■ Exercise task: Starting at the line that contains "Where should I click to: Open" and continuing through the end of the records, render each line as one string in a JSON list, skipping blank lines and leaving out the pictures.

■ The input:
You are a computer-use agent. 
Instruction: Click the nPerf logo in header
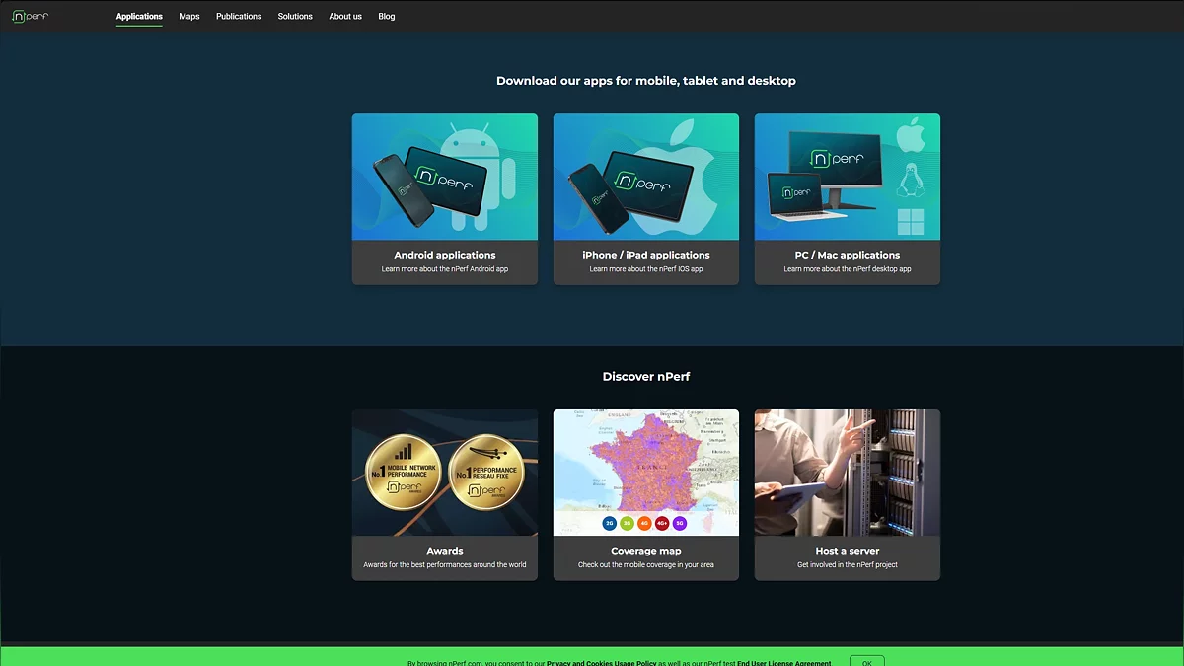(30, 17)
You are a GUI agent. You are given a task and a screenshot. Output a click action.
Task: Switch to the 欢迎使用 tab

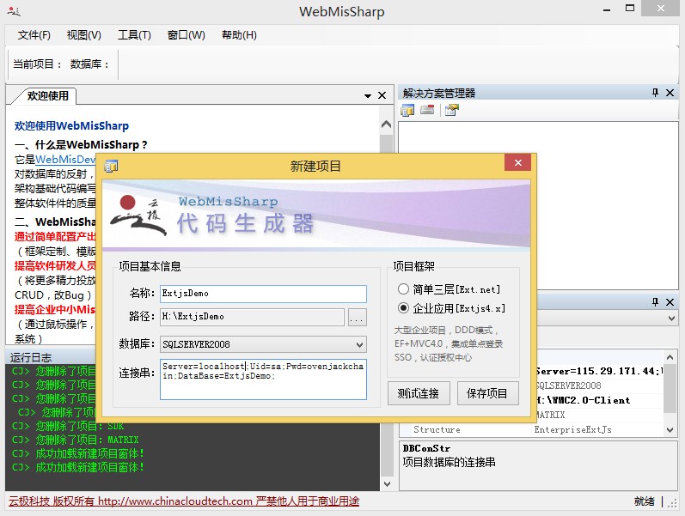47,95
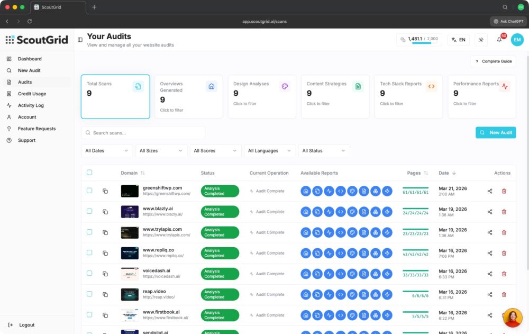Open the Complete Guide button
Viewport: 529px width, 334px height.
click(493, 61)
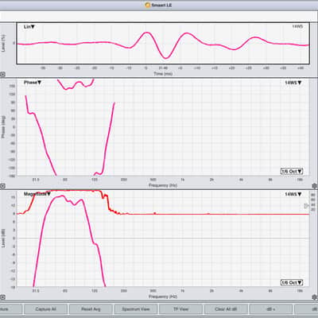This screenshot has width=318, height=318.
Task: Switch to Spectrum View
Action: coord(136,309)
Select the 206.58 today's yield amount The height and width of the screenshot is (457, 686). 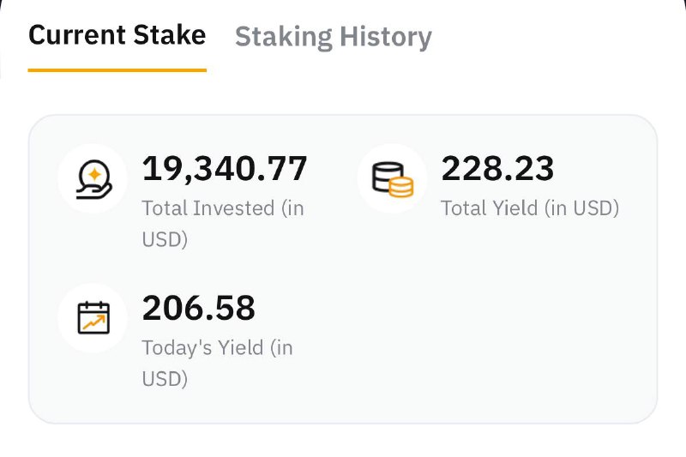coord(198,308)
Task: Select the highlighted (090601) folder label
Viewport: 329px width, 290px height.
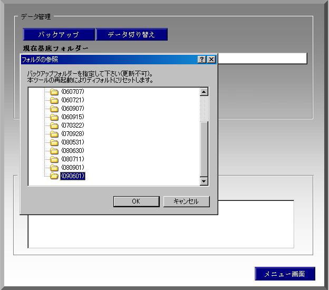Action: pos(73,176)
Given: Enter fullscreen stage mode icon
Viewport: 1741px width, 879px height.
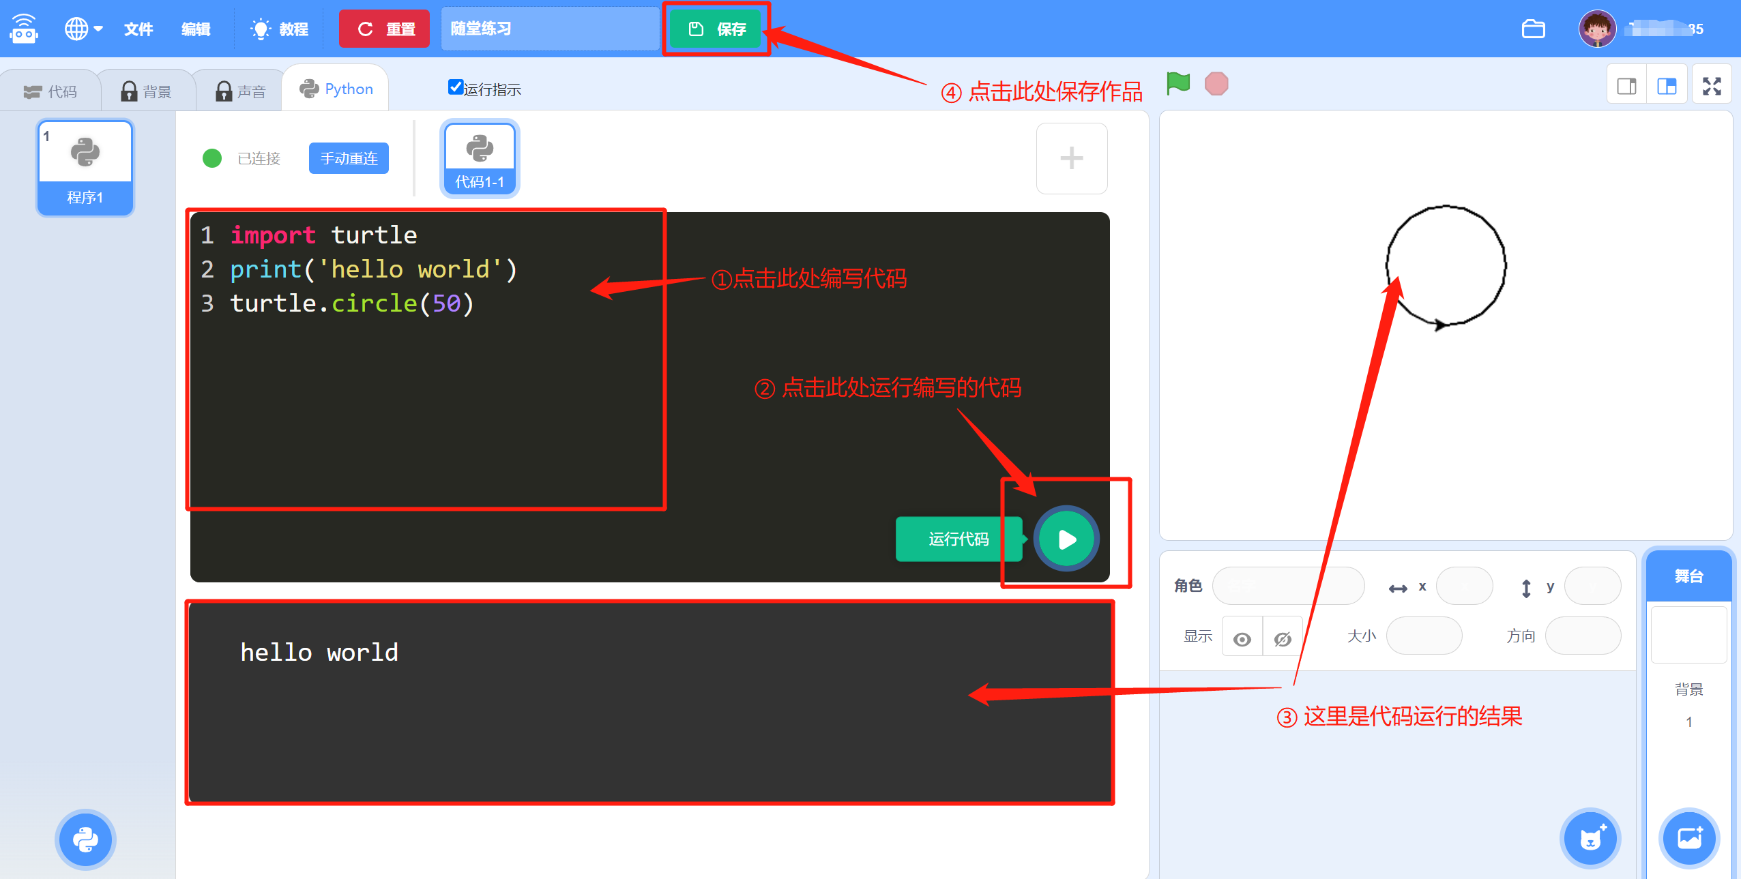Looking at the screenshot, I should coord(1712,86).
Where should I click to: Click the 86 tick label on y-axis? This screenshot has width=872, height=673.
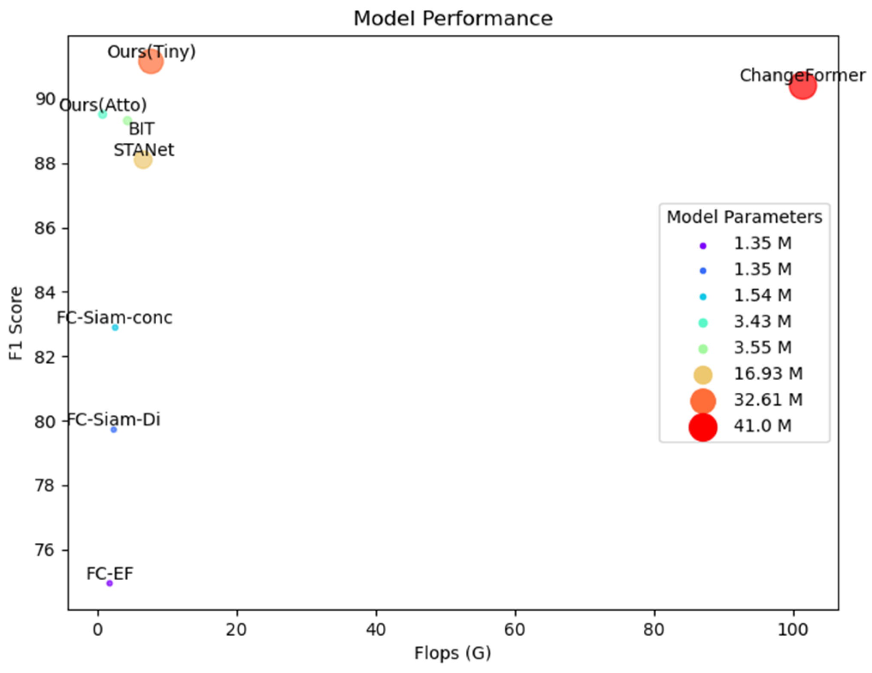coord(45,228)
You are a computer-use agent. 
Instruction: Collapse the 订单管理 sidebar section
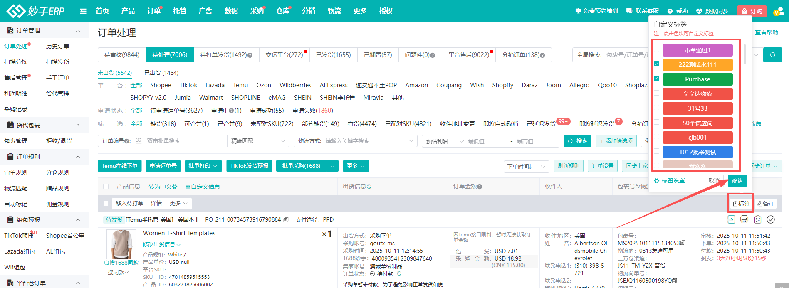click(78, 30)
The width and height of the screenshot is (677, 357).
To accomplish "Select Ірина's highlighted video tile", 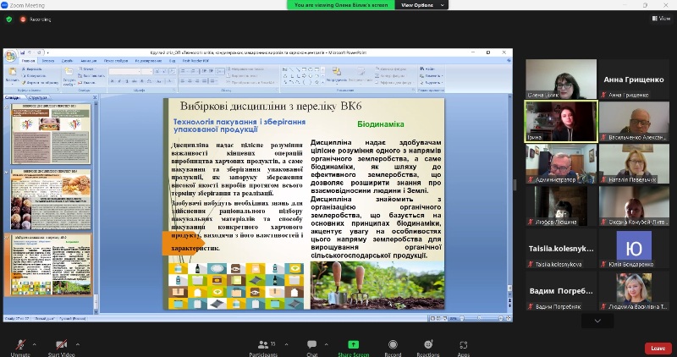I will click(561, 121).
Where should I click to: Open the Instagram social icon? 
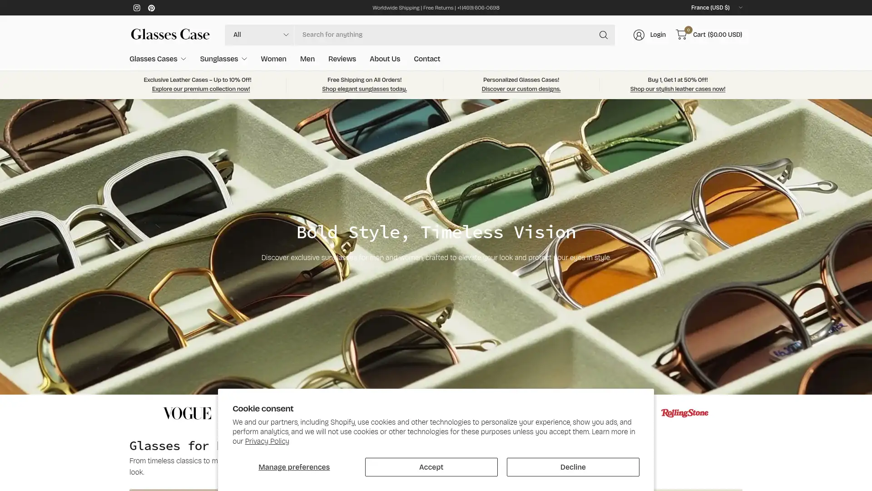[x=137, y=8]
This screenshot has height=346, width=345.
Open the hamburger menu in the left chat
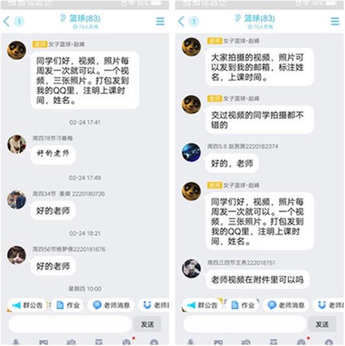[x=160, y=21]
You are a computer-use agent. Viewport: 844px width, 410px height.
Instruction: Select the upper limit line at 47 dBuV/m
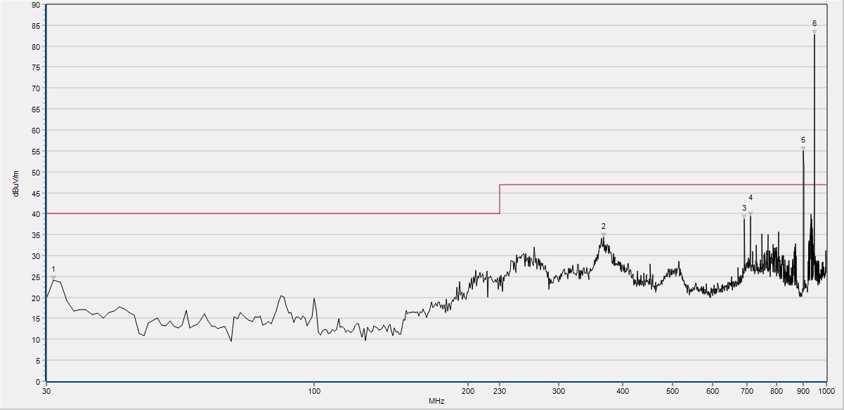[661, 185]
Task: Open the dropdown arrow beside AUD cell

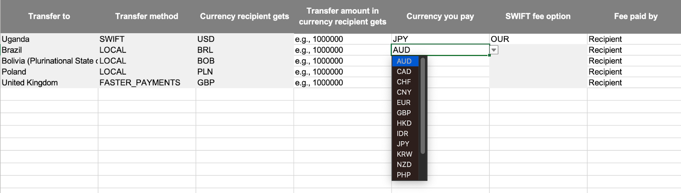Action: pos(494,50)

■ Solution for this exercise:
[
  "Where should I click to: Open the Instagram social icon? ",
  "[x=137, y=8]",
  "This screenshot has height=346, width=345.",
  "Open the hamburger menu in the left chat",
  "[x=160, y=21]",
  "You are a computer-use agent. Viewport: 844px width, 410px height.",
  "Instruction: Select the upper limit line at 47 dBuV/m",
  "[661, 185]",
  "Task: Open the dropdown arrow beside AUD cell",
  "Action: pos(494,50)"
]